Al recuperar la vista, Annandel estaba en la sala de la forja, con el oráculo alzado entre sus manos. La luz del astro por la ventana había entrado completamente en la esfera de cristal y los rayos salían formando un haz sobre el horno, el cual se había calentado tan rápidamente que los metales en su interior estaban empezando a fundirse. Aún procesando la escena que acababa de vivir, el rey se giró sobre si mismo, manteniendo el orbe en alto, para observar a sus compañeros en la sala.

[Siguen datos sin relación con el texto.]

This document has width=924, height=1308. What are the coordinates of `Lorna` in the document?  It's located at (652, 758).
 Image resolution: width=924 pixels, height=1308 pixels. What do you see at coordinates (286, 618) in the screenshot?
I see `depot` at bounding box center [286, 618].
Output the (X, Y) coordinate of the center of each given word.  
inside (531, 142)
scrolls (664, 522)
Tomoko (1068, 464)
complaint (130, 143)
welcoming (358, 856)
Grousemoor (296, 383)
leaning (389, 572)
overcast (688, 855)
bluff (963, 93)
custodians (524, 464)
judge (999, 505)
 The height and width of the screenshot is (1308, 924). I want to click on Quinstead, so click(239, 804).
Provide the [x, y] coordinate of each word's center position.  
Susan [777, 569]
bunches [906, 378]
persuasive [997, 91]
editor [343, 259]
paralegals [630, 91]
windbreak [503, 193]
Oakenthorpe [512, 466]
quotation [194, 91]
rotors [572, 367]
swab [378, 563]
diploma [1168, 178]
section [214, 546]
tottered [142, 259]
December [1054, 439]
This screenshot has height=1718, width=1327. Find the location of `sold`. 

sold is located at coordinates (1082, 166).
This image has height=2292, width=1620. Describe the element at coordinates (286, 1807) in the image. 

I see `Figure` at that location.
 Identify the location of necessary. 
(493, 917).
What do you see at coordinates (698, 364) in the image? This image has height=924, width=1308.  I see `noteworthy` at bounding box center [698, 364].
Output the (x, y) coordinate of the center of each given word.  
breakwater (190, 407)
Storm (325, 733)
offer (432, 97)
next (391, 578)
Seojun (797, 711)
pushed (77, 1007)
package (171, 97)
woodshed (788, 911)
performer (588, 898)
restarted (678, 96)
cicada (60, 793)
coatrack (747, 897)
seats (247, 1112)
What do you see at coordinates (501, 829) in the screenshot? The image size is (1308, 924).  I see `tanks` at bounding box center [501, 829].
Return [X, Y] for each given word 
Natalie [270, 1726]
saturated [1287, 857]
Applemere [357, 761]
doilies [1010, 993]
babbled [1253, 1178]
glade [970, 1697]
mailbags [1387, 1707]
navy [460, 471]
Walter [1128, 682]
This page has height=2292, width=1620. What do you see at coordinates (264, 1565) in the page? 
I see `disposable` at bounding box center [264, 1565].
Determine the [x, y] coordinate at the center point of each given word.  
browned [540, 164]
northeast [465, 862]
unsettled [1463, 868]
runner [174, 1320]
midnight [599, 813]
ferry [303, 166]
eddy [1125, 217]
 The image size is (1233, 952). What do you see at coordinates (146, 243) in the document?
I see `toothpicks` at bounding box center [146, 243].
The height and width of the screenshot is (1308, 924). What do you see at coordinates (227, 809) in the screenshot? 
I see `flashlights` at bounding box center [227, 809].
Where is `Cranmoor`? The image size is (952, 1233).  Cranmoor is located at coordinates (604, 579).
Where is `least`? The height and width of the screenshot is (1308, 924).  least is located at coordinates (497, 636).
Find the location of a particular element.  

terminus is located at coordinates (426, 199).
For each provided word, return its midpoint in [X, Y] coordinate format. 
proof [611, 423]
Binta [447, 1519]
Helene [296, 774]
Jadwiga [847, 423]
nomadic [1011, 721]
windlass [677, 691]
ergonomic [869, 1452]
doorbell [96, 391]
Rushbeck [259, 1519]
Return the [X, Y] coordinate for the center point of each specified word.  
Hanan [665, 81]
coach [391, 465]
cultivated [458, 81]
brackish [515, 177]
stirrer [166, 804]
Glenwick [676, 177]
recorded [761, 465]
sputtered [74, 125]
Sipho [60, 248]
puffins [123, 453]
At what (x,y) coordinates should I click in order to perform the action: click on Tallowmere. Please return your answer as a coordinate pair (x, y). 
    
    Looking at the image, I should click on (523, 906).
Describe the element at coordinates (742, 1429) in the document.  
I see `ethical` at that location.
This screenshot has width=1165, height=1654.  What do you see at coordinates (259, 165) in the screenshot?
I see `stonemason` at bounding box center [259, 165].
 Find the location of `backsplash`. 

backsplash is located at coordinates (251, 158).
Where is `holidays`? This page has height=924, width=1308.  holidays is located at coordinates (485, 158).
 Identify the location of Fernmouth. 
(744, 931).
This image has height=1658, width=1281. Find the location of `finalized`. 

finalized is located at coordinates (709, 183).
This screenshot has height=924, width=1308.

Laicfae se había puesto manos a la obra, extrayendo por una abertura del horno los metales semi- líquidos y dejándolos fluir al interior de los moldes de piedra.
Por otro lado, Ilena se encontraba bajo la otra ventana y había hecho un ritual similar a Annandel. – ¿Qué les había susurrado a los Aurs? – Se preguntó el rey. De cualquier manera la habían escuchado, Ithil se mostraba más allá del muro y su luz, atravesando el otro oráculo generaba un rayo complementario que se hundía en la barriga de agua.
El herrero procedió a sumergir los moldes en el líquido, el cual emitió un sonido siseante. Sin embargo, el agua no pareció calentarse pues no emitió vapor que humedecida el ambiente. Al retirar los moldes, con un golpe seco de la posterior de su martillo, Laicfae liberó de su encofrado dos piezas que correspondían a las formas de una hoja y una empuñadura. El maestro continuó calentando de nuevo la hoja en el imperioso horno, pasando al yunque, donde golpeaba firme y precisamente el metal, sumergiendo la pieza en el agua para templarla. Cada impacto del martillo desprendía chispas y cenizas incandescentes que iluminaban más aún la sala por un instante. Sin embargo, a pesar de la violencia intrínseca del proceso, parecía una danza del herrero en la que impregnaba la obra de su esencia.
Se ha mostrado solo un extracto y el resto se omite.